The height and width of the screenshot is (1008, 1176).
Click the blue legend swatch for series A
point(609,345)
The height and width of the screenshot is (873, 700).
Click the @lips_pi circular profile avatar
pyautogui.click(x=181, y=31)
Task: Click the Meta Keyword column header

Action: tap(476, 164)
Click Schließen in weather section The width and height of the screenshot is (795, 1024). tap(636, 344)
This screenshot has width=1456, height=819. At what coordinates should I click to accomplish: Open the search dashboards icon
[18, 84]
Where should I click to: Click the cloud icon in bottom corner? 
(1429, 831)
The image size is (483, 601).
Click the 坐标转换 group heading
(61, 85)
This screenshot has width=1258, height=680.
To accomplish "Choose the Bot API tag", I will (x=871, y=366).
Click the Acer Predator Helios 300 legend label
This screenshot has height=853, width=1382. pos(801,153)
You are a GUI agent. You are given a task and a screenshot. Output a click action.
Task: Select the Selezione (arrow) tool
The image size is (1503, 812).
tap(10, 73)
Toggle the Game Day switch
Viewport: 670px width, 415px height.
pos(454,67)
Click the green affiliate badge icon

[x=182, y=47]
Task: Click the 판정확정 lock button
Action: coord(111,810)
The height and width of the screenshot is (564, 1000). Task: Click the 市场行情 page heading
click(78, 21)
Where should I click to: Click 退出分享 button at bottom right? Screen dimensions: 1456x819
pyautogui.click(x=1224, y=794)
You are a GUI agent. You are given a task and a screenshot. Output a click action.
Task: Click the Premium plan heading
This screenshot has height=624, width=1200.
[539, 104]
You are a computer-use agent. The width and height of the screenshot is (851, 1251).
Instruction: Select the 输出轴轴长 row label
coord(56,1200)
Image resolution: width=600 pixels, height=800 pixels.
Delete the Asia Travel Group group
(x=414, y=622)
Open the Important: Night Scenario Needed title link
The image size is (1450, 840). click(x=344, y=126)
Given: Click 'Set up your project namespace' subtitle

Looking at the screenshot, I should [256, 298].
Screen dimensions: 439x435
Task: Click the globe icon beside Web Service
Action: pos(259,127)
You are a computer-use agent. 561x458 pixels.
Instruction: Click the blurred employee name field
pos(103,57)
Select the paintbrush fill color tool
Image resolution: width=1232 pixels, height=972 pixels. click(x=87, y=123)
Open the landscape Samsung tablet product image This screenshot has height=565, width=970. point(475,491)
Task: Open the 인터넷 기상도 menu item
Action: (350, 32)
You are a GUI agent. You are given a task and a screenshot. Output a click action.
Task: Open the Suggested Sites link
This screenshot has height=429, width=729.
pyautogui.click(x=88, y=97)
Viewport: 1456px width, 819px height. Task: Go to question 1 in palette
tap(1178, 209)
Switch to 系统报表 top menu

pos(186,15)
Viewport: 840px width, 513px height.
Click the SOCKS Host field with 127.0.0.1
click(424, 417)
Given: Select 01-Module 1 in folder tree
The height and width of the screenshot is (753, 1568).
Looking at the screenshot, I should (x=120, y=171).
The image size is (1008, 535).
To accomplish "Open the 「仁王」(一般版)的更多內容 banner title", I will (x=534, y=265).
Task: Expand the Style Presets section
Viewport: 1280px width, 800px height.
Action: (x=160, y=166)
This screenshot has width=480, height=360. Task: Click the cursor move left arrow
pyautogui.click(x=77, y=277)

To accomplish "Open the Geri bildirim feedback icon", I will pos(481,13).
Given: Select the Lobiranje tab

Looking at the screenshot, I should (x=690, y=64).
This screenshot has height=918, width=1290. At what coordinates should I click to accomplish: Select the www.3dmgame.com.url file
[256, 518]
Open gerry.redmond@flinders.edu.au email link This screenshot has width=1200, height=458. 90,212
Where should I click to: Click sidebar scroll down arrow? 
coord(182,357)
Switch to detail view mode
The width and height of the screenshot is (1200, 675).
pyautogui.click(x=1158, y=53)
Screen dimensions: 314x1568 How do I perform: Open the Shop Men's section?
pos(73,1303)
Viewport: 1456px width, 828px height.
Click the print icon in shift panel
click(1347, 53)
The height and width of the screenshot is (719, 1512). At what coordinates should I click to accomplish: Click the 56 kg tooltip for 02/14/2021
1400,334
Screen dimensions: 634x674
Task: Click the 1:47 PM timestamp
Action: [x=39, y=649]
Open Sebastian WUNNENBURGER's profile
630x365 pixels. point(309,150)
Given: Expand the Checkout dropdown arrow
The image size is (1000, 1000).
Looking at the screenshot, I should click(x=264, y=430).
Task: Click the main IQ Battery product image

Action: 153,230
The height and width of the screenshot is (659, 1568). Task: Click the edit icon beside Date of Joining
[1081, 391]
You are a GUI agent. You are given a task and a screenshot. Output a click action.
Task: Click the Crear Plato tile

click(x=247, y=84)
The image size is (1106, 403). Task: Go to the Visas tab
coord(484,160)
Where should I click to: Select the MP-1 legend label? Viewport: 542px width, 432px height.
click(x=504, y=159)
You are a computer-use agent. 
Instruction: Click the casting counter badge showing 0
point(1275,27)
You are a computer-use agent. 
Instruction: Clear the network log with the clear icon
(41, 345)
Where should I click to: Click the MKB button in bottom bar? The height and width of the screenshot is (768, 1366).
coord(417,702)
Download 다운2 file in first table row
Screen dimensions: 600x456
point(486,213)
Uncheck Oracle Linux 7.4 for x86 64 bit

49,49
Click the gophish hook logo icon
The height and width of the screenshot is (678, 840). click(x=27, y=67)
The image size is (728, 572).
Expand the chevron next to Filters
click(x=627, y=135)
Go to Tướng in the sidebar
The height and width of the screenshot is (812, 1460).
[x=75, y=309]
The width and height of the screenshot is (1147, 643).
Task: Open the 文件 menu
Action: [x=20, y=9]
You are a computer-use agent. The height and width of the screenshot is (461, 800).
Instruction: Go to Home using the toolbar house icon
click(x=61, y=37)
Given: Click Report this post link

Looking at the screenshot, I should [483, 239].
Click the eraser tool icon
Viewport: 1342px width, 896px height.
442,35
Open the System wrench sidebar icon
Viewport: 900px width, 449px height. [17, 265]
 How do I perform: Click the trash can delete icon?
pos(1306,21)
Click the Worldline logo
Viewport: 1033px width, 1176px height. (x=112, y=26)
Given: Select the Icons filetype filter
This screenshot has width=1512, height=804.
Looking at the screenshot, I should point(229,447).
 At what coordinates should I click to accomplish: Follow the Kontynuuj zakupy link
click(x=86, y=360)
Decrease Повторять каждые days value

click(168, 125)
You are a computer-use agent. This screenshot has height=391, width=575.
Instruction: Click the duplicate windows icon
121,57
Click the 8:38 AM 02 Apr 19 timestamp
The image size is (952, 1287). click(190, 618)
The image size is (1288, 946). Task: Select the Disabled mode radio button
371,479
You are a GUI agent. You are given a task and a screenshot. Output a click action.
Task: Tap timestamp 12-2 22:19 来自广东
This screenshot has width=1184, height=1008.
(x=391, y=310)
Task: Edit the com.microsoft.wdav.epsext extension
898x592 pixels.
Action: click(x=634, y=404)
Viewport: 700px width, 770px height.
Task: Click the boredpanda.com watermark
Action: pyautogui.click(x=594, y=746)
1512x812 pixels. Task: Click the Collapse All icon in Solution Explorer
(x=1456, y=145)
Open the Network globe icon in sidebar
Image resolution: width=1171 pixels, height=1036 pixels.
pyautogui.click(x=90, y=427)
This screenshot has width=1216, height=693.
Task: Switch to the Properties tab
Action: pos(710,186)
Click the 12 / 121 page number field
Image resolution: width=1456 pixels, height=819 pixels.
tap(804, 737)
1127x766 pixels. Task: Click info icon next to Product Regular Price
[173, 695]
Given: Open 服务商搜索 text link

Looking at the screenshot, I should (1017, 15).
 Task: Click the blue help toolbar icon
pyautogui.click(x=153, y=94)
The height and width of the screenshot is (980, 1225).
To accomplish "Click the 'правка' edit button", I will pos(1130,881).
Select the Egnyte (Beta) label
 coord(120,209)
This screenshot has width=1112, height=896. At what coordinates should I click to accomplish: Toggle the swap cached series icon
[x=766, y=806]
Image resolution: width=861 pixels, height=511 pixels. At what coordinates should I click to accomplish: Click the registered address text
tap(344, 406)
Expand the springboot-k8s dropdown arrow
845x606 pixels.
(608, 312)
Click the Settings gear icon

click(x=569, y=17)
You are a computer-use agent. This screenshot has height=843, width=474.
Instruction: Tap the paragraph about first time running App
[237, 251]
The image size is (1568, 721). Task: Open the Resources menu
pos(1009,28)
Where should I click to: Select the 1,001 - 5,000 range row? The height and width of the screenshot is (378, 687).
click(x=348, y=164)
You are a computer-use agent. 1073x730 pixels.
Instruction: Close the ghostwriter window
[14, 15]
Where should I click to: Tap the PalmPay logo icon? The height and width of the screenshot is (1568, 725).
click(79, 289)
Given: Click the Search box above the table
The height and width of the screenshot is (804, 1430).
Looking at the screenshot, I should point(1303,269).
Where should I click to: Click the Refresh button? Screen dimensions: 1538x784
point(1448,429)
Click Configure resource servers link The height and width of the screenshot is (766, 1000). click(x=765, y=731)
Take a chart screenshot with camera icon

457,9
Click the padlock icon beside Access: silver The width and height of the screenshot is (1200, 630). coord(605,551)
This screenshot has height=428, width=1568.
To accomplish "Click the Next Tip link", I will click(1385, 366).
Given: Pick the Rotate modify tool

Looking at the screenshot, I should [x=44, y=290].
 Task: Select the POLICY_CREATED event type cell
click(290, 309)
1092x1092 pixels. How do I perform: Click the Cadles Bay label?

- _Objective_
Please echo the entries word for word, from the line containing "This screenshot has height=428, width=1568." through the last line of the entries, with both of those lines included.

- _Answer to the problem_
This screenshot has height=428, width=1568.
To accomplish "Click the Next Tip link", I will click(1385, 366).
Given: Pick the Rotate modify tool

Looking at the screenshot, I should [x=44, y=290].
 Task: Select the POLICY_CREATED event type cell
click(290, 309)
1092x1092 pixels. How do I perform: Click the Cadles Bay label?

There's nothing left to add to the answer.